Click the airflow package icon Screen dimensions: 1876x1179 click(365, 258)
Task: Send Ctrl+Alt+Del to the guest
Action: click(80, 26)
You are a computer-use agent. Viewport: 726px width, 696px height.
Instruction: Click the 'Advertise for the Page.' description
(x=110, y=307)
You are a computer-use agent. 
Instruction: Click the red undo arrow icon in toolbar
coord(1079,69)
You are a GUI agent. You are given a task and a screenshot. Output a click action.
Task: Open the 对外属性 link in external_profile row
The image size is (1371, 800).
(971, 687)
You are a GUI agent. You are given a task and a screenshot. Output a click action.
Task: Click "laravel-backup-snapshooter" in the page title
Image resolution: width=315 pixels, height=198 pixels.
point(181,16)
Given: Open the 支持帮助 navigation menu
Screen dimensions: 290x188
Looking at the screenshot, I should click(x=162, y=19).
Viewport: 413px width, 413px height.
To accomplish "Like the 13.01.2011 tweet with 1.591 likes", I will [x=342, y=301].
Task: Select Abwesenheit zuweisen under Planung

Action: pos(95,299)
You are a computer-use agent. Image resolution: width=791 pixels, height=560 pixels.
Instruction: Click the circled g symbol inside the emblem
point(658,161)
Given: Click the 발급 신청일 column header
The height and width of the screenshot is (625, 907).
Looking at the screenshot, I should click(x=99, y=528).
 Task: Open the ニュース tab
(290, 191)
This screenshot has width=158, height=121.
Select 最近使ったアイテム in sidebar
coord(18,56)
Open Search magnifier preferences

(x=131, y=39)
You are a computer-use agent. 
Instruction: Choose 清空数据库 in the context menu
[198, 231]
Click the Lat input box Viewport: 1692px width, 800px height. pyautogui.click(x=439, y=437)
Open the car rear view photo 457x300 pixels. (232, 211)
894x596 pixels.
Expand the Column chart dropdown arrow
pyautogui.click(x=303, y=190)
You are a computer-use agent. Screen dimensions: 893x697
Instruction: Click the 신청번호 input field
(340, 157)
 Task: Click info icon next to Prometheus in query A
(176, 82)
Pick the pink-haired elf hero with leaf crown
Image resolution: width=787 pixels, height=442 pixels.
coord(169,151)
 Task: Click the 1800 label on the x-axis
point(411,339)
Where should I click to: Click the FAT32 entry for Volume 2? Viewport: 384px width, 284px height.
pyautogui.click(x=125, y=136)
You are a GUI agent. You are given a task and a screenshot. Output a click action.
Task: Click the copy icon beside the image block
******
▶ [Objective] Retype the items exactly as they appear, beginning at the line that contains "Given: Open the 支持帮助 navigation menu" and stopping after the line that contains "(x=131, y=39)".

▶ [Result]
Given: Open the 支持帮助 navigation menu
Screen dimensions: 290x188
Looking at the screenshot, I should click(x=162, y=19).
Viewport: 413px width, 413px height.
To accomplish "Like the 13.01.2011 tweet with 1.591 likes", I will [x=342, y=301].
Task: Select Abwesenheit zuweisen under Planung

Action: pos(95,299)
You are a computer-use agent. Image resolution: width=791 pixels, height=560 pixels.
Instruction: Click the circled g symbol inside the emblem
point(658,161)
Given: Click the 발급 신청일 column header
The height and width of the screenshot is (625, 907).
Looking at the screenshot, I should click(x=99, y=528).
 Task: Open the ニュース tab
(290, 191)
This screenshot has width=158, height=121.
Select 最近使ったアイテム in sidebar
coord(18,56)
Open Search magnifier preferences

(x=131, y=39)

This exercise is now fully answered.